Figure 3: The ReRAM basics.

some necessary peripheral circuits (e.g., analog-digital converters, sample-and-hold units, shift-and-add units, etc.) onto the ReRAM crossbar, we are able to effectively implement the calculations involved in the neural networks.

Previous work [13] demonstrated a DNN inference accelerator based on  $128 \times 128$  2-bit Multi-level Cell (MLC) ReRAM arrays with a lifetime of only one day. For a DNN learning accelerator, the life problem will be more severe as the high precision and frequent writes required by the training process quickly wear the ReRAM cells out. In our work, we choose 3D horizontal Single-bit Cell (SLC) ReRAM crossbar as the basic computing unit to balance the computation density and lifetime of the design. As shown in Figure 3(b), a 2-bit cell in 3(a) can be split into two 1-bit cells. These two designs have the exactly same peripheral circuits but the lifetime of ReRAM arrays can achieve  $\sim 10^3 \times$  improvement [13].

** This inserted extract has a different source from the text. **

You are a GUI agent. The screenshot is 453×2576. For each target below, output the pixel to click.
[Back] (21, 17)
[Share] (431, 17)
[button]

## 3 RELATED WORKS AND MOTIVATION

Zhang et. al [26] proposed to accelerate TCONV on FPGA. Fcnengine [23] and Red [5] further realizes a fully convolutional accelerator that can handle both CONV and TCONV operations using unified processing elements (PEs). These work only focus on inference task but do not support training function. ReGAN [1] implemented a full-fledged GAN accelerator using emerging ReRAM but it adopts the inefficient zero-insertions in TCONV and neglects the redundant operations. Zhang et. al [19] proposed a CMOS-based GAN accelerator where zero operands can be skipped by carefully mapping the GANs onto the PEs. Its dataflow, however, imposes strong limitations on the topology of the GANs (i.e.  $S_W = S_H = 2$ ), making it very inflexible to serve various GAN variations. Flexi-GAN [24] and GANAX [25] reorder the output computation and allocate computing rows with similar patterns of zeros to adjacent PEs for efficient TCONV execution. To support their reorganized dataflow, these two works both implement decoupled access and execute micro-engines to support interleaving MIMD and SIMD operations, resulting in increased design complexity. LerGAN [14] presented kernel reshaping scheme to handle zero-related computation in GAN and implemented the proposed design with 3Dconnected Process-in-Memory architecture in ReRAM. The forward and backward functions in TCONV are considered as two independent processes in the reshaping scheme proposed in LerGAN, so the optimization is not explored to the maximum. The PIM architecture employs an ideal 3D connection technology that is difficult to implement even with the most advanced circuit technologies available today. Different from all the above designs, our work completely eliminates the zero-insertion related in TCONV computations. We collaboratively optimize the forward and backward propagation with a novel deformation scheme and implemented the proposed design with commodity ReRAM chips.

#### 4 ZARA

#### 4.1 Overview of ZARA

Figure 4 illustrates the ZARA workflow. ZARA takes in a high-level specification of a GAN model which defines network typologies, number of parameters and other information of both the generative model and the discriminative model. We propose to deform the TCONV computation by decomposing the original kernel matrix into multiple sub-kernels which convolve on the input FP directly



Figure 4: Workflow of ZARA.

without zero-insertions. The output FPs can then be periodic shuffled and combined to obtain equivalent output results. The TCONV deformation results in discrepancy in computation latency, which breaks the pipelined execution model. Therefore, we carefully design a **Mapper** and a **Scheduler** to effectively map and schedule the operations of the optimized dataflow onto **Processing Engines** (PEs) to eliminate the discrepancy in execution time. We will provide the details of each components in the following sections.

# 4.2 Dataflow Optimizer

Due to the zero insertions in TCONV, executing GAN by following conventional convolution dataflow may result in over 60% resource underutilization. To solve this issue, we first studied the computational characteristics of TCONV. Taking the example in Figure 5(a), we observed that the convolution between the expanded FP and the kernels only contains four distinct valid patterns, represented by different colors. The elements in odd output rows only related to the elements in the even rows of the kernel weight matrix, whereas the even output rows consume elements in the odd rows of the weight matrix. Building upon this observation, we propose to pre-classify the weight kernels into multiple subsets. Convolution execution occurs only between the input and relevant subsets in both the forward and backward phases of a TCONV, thereby alleviating the aforementioned inefficiency in TCONV execution. Below we will detail the proposed data flow optimization scheme.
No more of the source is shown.